=== Raw data ===

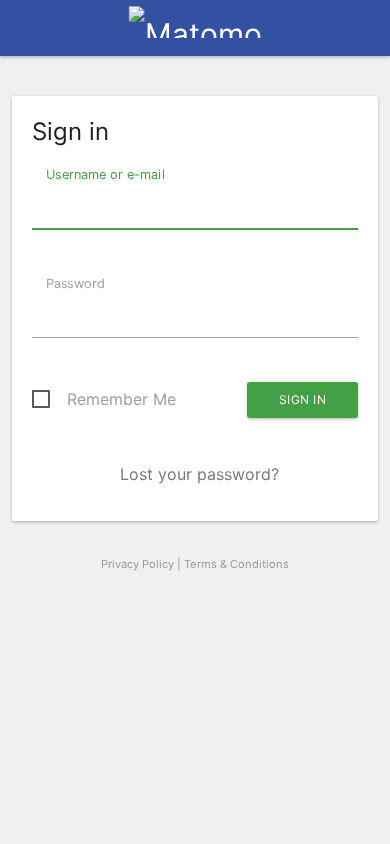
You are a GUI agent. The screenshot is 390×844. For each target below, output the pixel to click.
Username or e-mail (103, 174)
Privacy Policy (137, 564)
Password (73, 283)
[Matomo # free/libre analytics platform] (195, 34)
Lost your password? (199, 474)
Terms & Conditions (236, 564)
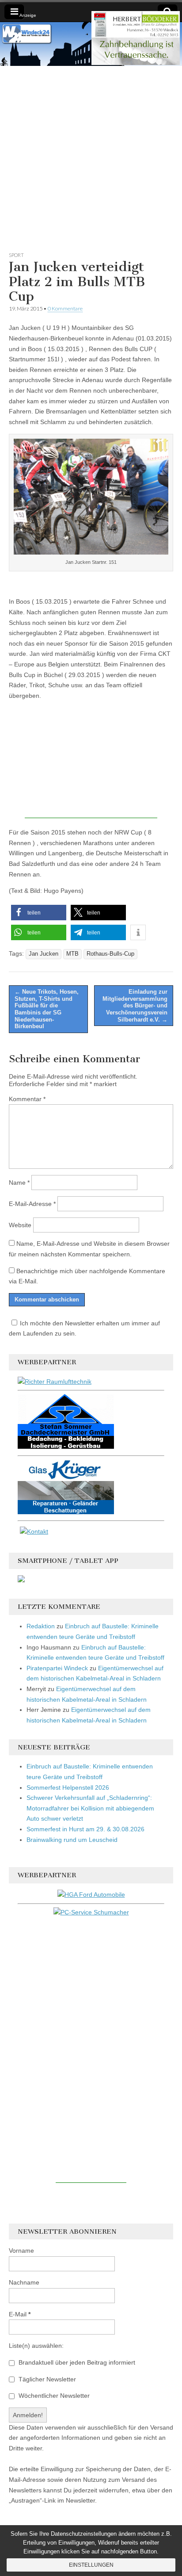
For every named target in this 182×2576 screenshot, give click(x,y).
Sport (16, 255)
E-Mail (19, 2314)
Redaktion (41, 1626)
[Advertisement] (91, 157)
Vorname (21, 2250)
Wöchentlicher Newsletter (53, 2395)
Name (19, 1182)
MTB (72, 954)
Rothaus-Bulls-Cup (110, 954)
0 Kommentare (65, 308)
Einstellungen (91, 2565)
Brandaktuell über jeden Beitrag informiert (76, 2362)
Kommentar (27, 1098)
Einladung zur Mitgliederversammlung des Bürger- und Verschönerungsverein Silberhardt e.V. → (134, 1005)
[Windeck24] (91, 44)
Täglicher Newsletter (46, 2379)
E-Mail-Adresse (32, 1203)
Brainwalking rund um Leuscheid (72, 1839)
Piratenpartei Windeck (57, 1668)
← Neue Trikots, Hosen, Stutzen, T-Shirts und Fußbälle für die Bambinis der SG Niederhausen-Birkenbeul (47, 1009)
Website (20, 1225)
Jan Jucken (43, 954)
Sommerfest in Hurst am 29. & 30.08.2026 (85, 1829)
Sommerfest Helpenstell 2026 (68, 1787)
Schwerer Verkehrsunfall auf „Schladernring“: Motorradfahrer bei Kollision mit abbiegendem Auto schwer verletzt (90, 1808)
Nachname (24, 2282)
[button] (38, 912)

===

Leaving out the pictures, restate each line of the listing above verbatim, from the opening line to the line bearing "Kommentar (27, 1098)", inclusive, and no more.

__Final answer__
You are a GUI agent. The screenshot is 390×844. For each target below, output the pixel to click.
Username or e-mail (103, 174)
Privacy Policy (137, 564)
Password (73, 283)
[Matomo # free/libre analytics platform] (195, 34)
Lost your password? (199, 474)
Terms & Conditions (236, 564)
For every named target in this 182×2576 screenshot, give click(x,y).
Sport (16, 255)
E-Mail (19, 2314)
Redaktion (41, 1626)
[Advertisement] (91, 157)
Vorname (21, 2250)
Wöchentlicher Newsletter (53, 2395)
Name (19, 1182)
MTB (72, 954)
Rothaus-Bulls-Cup (110, 954)
0 Kommentare (65, 308)
Einstellungen (91, 2565)
Brandaktuell über jeden Beitrag informiert (76, 2362)
Kommentar (27, 1098)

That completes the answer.